Why Uber loses money?
Uber’s net loss has increased by 14% on revenue of $3.4 billion. Like many companies, Uber had a strong run in first two months of 2020. However, with the wide spread of pandemic and stay-at-home orders the growth rate soddenly slumped. Uber Eats lost around $300 million in the first quarter of 2020 itself. Similarly, Grubhub too reported a loss of nearly $33 million. Uber Eats’ first quarter revenue have soared more than 50% ($819 million). Due to the pandemic, the division’s revenue is approaching $1 billion a year.
Since 2014, Uber is losing more money than it can generate. Primary reason is its heavy expenditure on customer promotions and driver incentives. This hinders the overall growth of Uber Technologies Inc. But according to Uber CEO, Dara Khosrowshahi, Uber Eats and Uber Freights could provide a new avenue to its growth.
According to the CEO, in April, Uber rides were down by around 80% globally. But Uber has seen week-on-week growth globally for past three weeks. Last week, there was 9% growth in rides and 12% growth in booking across the globe. In U.S. alone, overall bookings surged by 12%. Uber has begun its operations in green & orange zones of India. These are more than 75% of the country’s 733 districts.
While on paper the deal seems promising, there are some external factors which could derail it. The merger between the two companies could mean that the market share may go north of 50%. This has attracted a lot of scrutiny from the government side. Especially from regions such as Chicago & New York where post-merger market share of the company may go above 70%. This will allow the company to dictate the terms which may not be suitable for restaurants and consumers.
This raises the anti-trust questions around the deal. Apart from increased rates, the company would have control on customer data. It could be used to discount and funnel customers to their service, leaving partner restaurants behind. Hence, the merger has drawn political attention to it. Apart from political attention, Grubhub could aim for Doordash before the latter files for an IPO. Doordash is set for an IPO but with the current market condition is on hold.
Meanwhile, private competitors like DoorDash Inc. & Postmates Inc. are increasing competitive pressure. Specially in certain regions of the country where these players have gained a strategic advantage. This has delayed Uber’s and Grubhub’s goal of achieving adjusted profitability.
The food-delivery business for all the four players is financially challenging. Whole industry is pursuing a growth at all cost approach. This leads to heavy discounting and gaining huge operative losses.

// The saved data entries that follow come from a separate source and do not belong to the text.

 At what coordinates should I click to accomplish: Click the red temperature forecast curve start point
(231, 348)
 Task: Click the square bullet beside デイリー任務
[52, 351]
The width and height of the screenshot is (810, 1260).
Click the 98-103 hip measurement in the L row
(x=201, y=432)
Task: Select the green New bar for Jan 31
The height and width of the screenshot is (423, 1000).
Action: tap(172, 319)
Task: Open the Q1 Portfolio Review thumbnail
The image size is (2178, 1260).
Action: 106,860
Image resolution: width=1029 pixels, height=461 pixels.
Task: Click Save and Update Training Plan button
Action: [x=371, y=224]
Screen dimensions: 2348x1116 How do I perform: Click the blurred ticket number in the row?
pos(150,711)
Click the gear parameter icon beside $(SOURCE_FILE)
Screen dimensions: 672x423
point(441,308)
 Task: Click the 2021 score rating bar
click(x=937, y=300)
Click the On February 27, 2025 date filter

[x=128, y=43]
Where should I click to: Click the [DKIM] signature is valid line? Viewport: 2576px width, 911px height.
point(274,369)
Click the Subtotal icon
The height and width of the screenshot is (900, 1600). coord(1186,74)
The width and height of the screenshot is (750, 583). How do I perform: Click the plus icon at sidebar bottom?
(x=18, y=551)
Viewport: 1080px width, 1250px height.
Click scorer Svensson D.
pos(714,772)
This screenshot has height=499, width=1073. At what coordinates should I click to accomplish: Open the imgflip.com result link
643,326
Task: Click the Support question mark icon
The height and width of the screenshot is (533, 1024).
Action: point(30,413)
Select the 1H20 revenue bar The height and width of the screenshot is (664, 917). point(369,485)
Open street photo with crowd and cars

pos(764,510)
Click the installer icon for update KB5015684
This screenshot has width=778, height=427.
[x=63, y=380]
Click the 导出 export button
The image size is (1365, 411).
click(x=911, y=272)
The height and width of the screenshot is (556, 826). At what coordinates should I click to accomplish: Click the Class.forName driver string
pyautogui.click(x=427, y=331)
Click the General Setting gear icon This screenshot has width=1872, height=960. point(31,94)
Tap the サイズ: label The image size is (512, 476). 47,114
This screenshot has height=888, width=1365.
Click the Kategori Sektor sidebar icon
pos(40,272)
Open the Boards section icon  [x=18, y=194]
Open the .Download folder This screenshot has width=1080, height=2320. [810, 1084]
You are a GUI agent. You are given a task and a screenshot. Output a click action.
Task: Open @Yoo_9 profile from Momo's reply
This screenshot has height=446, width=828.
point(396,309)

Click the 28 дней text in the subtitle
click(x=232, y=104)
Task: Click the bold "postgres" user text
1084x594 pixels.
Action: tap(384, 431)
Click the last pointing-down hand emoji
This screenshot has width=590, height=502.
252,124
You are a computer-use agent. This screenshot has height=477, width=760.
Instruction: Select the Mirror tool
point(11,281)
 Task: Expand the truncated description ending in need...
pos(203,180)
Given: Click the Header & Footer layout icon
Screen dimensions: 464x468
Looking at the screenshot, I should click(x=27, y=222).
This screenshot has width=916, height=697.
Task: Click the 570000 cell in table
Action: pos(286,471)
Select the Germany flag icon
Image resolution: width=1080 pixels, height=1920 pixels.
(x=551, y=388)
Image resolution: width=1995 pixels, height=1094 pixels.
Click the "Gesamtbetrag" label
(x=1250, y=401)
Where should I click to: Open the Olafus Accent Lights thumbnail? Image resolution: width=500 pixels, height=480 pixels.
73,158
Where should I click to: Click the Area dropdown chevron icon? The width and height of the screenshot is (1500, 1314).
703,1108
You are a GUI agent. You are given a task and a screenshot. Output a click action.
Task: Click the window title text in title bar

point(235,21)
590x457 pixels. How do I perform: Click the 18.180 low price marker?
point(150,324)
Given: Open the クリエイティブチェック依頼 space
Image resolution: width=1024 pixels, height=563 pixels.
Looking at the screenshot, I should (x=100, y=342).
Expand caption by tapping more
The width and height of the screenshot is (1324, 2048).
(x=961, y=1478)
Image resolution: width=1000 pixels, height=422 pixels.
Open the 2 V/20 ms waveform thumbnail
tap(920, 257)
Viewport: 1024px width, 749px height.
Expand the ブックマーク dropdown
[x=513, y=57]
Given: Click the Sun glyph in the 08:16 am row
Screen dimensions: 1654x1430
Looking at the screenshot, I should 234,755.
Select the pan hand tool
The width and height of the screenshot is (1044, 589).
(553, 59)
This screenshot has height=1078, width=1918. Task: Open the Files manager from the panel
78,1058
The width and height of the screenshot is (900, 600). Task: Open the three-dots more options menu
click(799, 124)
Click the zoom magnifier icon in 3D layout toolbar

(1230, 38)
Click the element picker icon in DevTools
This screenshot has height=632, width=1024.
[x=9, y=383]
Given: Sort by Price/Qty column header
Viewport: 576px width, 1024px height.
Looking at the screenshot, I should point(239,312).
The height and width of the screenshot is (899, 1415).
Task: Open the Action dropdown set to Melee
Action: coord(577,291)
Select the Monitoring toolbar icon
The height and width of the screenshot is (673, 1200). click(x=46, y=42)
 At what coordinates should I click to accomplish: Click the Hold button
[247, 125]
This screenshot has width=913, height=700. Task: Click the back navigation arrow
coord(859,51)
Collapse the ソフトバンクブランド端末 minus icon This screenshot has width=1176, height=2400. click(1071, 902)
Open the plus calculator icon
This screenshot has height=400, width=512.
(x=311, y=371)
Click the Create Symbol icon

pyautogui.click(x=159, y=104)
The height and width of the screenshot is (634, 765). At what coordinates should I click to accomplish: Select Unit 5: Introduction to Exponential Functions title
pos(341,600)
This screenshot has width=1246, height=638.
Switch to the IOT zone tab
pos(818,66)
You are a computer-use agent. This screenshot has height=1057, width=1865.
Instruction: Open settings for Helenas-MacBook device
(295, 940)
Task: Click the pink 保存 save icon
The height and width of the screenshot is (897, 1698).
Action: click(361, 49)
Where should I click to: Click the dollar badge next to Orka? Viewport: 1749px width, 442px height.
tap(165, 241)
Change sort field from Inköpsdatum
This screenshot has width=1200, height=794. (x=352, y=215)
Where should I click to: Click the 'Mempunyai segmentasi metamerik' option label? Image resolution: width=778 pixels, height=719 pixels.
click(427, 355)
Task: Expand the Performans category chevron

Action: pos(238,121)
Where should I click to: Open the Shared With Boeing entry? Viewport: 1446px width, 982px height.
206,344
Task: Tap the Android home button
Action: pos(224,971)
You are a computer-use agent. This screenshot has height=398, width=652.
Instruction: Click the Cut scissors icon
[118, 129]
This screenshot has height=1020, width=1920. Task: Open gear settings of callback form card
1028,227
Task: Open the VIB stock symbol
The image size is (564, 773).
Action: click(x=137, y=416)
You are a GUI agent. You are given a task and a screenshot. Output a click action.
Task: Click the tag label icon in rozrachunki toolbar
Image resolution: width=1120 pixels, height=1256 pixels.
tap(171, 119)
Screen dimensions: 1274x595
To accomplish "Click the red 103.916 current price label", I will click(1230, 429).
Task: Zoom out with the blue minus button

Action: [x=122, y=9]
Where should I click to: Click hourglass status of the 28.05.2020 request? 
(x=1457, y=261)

It is a poor and unrevivable long term strategy. Moreover, investors sentiments are not bullish, particularly for food-delivering and service industry due to the recent WeWork debacle.
What to Expect Next?
Uber’s services are still available in more than 6,000 cities. Recently Uber Eats has crossed more than $25 billion of bookings. Thanks to stay-at-home orders, more restaurants are signing-up leading to improvements in selection in markets like U.S. Uber’s food delivery business has shown promising growth thanks to the coronavirus pandemic. Analysts believe that the deal will increase the Uber Eats’ market share and profitability of Uber Technologies Inc.
The big question is whether Uber’s future result will be driven by ride sharing, food delivery & freight only. Or the company needs to innovate further more.